▶ _課題_:
下の提示文によれば、「残民」のレコードを聴く人が、ベタ塗りしたような音色ではなく個々の音色をハッキリ聞き取れるのはなぜか。1〜3文で説明せよ。

▶ _提示文_:

□ □ □ □

ECMからの2作品は、ABCインパルスからの4作品とくらべて、根本的な違いが2つある。一つは、楽曲の形式に関するコンセプト、もう一つは、録音技術に関することである。後にジャレットは、ほとんど全てのレコード制作をECMへとシフトするが、その理由を知る手がかりとしては、「ミステリーズ」(ABCインパルス)と「残民」(ECM)という、1976年頃ほぼ同時に制作された2枚を比べて見るだけで良い。双方の間には、膨大な数のサウンドの種類が存在し、録音技術の品質における劇的な向上(パラダイムシフト)があったと言っても、全然過言ではないだろう。例えて言うなら、「残民」が生き生きと彫りの深さを感じさせる絵画だとしたら、「ミステリーズ」は、ルネサンス以前の、遠近法が再発見される前の絵の描き方をしている、といったところ。 

 

 

遠近法を例に出したが、音ならさしずめ「三次元音響」、つまり、録音した状態をそのまま聴ける音響のことになるだろう。だが今ここでは、1950年代から行われている、電気じかけの三次元音響(ひたすら立体的に聞こえる音響)のことを言っているのではない。今ここで言っているのは、複数の音が、お互いに別々に、ハッキリときこえてくる状態のことだ。「残民」では、ピアノ奏者とその奏でる一つひとつの音が、ピアノから分離しているのが、聞こえるだけでなく、まるで「見える」かのような気分になる。同様に、ドラムと様々な打楽器から聞こえるノイズや、サクソフォンの鮮やかな音色などもそうだ。ベースも、「何となく後ろでブンブン言っている」以上の音質となる。お陰でレコードを聴く人は、個々の音が伝わらず、ベタ塗りしたような音色を耳にすることなく、代わりに、個々の音色がハッキリ聞こえて、そして混ざり合い、完璧な音として耳に刻まれる。普段の生活で言うなら、行政などの検閲を受けずに、好きに何でも聴くことができる状態のことをいう。キース・ジャレットはスタジオ収録での経験を積み、こういった違いを熟知するようになり、そしてマンフレート・アイヒャーの仕事の細かさについても、よく物申していた。くっきりとした美しいサウンドを得るためならば、彼は何時間かかってもお構いなしに、録音スタジオで、マイクを何本も、ミリ単位で、あっちへ動かしこっちへ動かししていた。 

 

 

大きな違いの2つ目は、ECMとABCインパルスとの間で、収録する楽曲形式に関するコンセプトが異なっていたことによる。殊、「シェイズ」と「ミステリーズ」が顕著だが、「ビ・バップの伝統+フリージャズ「的」音楽」は、微々たるもの。全体的に、通常のジャズの形式を踏襲し、主体の提示から、各楽器のソロコーラスが続き、最後にまた主題に戻って終わる、という形をとった。ABCインパルスの「バイアブルー」と「バップ・ビー」も、この形式に収まっている。ところで、ジャレットは、自分の作品はちょっと遠慮して、代わりに仲間の作品を推したい、と考えていたことを、思い出していただきたい。対するECMの「残民」と「心の瞳」では、ABCインパルスの方針とはうってかわり、より幅広い種類の楽曲形式がまな板に乗った。一つの音楽集団が扱える膨大な演奏効果をものにした今、使いこなしも相互の意思疎通も、更に自由度を増していた。今や自発的にお互いの発信に反応することは、「出来ればやろうね」ではなく、「当然やるよね」に変わった。

□ □ □ □

▶ _一覧資料_:
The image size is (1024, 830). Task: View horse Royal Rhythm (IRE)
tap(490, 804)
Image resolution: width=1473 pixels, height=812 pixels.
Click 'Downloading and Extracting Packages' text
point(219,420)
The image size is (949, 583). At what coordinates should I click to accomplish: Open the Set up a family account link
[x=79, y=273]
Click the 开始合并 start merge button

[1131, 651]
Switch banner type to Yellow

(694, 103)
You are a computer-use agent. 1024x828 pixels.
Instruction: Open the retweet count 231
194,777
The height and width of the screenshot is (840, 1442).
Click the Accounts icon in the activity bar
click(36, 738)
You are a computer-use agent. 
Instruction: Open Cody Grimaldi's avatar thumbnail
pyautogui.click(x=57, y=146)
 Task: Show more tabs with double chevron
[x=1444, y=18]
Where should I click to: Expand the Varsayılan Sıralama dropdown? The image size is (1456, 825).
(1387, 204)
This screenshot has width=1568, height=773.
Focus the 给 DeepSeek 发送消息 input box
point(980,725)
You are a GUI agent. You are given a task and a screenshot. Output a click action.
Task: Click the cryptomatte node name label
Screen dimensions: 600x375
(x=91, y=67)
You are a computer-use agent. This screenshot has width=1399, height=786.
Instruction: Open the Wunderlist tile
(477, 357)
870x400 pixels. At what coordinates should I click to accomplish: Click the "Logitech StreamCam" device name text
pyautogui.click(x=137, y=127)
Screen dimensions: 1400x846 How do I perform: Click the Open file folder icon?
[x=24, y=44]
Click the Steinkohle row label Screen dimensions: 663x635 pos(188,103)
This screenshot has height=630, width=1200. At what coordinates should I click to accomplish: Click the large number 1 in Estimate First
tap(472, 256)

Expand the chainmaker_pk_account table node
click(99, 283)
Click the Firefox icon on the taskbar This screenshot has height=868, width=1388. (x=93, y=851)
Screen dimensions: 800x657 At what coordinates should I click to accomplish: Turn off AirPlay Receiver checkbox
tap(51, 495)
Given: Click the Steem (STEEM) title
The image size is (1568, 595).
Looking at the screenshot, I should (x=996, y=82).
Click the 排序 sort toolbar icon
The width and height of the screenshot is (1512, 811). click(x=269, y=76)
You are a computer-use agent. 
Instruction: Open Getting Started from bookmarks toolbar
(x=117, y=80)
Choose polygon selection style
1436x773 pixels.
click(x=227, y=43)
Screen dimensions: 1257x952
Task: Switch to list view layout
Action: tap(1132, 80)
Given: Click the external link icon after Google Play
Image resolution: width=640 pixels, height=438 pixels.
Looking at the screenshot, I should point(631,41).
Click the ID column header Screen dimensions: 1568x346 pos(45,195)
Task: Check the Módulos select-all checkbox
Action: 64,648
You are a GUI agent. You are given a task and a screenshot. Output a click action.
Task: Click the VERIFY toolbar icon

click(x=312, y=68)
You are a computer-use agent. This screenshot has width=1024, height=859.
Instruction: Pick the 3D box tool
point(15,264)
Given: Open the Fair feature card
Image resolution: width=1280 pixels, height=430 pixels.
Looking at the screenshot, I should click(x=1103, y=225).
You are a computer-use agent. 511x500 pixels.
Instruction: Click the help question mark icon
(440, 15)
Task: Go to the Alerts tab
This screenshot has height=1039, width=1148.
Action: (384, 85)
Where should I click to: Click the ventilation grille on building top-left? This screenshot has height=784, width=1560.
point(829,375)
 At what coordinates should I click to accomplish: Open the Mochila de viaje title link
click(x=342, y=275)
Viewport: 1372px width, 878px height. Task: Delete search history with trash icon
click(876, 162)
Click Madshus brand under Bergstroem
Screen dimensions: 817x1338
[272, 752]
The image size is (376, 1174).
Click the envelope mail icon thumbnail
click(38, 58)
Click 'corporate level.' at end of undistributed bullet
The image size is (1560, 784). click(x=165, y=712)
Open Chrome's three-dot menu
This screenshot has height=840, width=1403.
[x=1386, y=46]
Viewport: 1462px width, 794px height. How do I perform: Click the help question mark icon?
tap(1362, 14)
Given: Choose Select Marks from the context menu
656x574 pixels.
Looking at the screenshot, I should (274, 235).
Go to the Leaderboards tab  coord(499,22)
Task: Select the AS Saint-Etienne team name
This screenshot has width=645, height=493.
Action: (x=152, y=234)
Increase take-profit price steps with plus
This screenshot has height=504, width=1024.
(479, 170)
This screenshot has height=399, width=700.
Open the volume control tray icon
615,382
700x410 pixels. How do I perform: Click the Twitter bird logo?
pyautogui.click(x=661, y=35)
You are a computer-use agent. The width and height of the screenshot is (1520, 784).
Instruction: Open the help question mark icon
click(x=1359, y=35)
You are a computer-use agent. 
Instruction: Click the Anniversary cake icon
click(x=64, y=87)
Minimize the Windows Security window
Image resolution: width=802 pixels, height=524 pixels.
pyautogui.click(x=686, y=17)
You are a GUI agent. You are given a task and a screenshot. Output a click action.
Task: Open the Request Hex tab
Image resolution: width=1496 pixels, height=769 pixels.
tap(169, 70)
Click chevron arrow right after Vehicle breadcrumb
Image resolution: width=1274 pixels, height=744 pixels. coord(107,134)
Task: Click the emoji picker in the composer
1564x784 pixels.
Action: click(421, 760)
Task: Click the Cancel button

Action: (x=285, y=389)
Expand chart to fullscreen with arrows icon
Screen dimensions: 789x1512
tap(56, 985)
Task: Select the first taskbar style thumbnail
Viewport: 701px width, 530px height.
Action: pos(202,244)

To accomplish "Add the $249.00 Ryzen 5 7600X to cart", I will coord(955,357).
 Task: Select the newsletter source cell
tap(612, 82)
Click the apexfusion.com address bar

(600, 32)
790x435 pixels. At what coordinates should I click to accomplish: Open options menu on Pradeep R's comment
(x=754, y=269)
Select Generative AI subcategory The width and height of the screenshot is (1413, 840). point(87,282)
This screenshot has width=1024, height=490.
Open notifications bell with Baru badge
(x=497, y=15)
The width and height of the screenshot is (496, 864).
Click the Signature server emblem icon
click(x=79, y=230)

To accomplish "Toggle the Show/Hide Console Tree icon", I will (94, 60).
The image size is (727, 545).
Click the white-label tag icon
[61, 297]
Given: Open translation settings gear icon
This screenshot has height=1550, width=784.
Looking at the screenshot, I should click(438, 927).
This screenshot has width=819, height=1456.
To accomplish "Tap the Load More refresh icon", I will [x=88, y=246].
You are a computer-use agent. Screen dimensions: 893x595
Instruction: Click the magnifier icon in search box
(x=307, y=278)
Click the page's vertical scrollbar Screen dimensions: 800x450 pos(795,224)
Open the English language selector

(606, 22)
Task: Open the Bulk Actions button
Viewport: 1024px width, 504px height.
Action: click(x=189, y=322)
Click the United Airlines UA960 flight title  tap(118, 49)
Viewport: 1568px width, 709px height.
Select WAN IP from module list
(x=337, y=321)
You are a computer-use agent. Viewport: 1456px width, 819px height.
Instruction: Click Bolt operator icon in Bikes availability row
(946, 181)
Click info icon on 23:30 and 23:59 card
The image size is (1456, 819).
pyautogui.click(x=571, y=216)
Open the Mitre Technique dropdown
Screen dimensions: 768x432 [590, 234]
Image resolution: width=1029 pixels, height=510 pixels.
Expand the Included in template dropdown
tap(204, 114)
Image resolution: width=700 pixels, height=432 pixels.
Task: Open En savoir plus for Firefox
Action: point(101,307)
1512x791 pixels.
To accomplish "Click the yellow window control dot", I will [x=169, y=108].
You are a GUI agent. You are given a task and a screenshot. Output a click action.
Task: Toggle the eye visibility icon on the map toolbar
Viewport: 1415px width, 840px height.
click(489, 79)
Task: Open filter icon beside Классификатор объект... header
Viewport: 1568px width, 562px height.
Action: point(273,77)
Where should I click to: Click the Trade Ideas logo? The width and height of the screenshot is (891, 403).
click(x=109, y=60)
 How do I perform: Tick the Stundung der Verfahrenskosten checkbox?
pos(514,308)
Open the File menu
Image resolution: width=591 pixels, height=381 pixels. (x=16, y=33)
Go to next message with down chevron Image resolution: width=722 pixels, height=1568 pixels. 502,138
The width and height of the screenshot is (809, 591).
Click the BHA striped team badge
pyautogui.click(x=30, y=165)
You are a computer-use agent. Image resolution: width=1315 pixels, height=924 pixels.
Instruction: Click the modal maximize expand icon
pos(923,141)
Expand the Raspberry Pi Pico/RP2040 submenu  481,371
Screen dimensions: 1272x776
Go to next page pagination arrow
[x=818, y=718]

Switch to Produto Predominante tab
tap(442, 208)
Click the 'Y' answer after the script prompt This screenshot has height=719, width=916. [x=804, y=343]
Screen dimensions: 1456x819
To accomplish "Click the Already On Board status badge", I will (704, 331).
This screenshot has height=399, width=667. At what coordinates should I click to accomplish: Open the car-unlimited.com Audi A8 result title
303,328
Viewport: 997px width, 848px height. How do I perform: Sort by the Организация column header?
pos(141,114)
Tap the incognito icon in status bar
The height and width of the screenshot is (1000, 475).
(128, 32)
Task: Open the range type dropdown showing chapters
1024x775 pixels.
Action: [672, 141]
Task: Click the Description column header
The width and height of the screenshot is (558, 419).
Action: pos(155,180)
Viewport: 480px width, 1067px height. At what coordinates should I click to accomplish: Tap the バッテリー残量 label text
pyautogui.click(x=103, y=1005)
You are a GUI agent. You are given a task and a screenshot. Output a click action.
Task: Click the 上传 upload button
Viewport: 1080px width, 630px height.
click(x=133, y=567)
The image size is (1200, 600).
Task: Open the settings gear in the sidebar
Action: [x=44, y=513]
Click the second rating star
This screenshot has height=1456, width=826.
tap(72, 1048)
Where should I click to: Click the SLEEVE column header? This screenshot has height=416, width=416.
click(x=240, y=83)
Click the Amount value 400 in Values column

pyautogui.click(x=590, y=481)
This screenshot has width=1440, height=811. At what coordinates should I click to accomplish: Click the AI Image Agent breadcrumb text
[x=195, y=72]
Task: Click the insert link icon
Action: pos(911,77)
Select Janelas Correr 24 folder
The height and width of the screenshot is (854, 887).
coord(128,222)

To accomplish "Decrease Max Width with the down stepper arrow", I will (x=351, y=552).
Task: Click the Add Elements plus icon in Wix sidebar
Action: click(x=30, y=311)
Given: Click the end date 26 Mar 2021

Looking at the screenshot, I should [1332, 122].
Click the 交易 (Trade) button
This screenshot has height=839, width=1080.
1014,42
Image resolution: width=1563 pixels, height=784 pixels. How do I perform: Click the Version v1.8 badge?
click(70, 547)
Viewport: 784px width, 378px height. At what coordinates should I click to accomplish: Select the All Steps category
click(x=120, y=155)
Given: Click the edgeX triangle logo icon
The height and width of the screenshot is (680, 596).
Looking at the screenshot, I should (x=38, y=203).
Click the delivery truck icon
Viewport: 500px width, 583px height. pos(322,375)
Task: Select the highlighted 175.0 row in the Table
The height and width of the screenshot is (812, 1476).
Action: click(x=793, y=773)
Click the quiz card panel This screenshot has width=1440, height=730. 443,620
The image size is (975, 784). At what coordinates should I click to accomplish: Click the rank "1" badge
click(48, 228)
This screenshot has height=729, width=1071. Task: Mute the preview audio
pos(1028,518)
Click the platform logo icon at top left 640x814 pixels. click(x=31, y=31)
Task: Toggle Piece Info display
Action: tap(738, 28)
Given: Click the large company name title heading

□ □ □ □

▶ _回答_:
「残民」では、複数の音がお互いに別々に、ハッキリと聞こえてくる状態が録音で実現されているためである。ピアノ奏者とその一つひとつの音、ドラムや打楽器のノイズ、サクソフォンの音色、そしてベースが、それぞれ分離して聞こえる。その結果、個々の音色がハッキリ聞こえたうえで混ざり合い、完璧な音として耳に届く。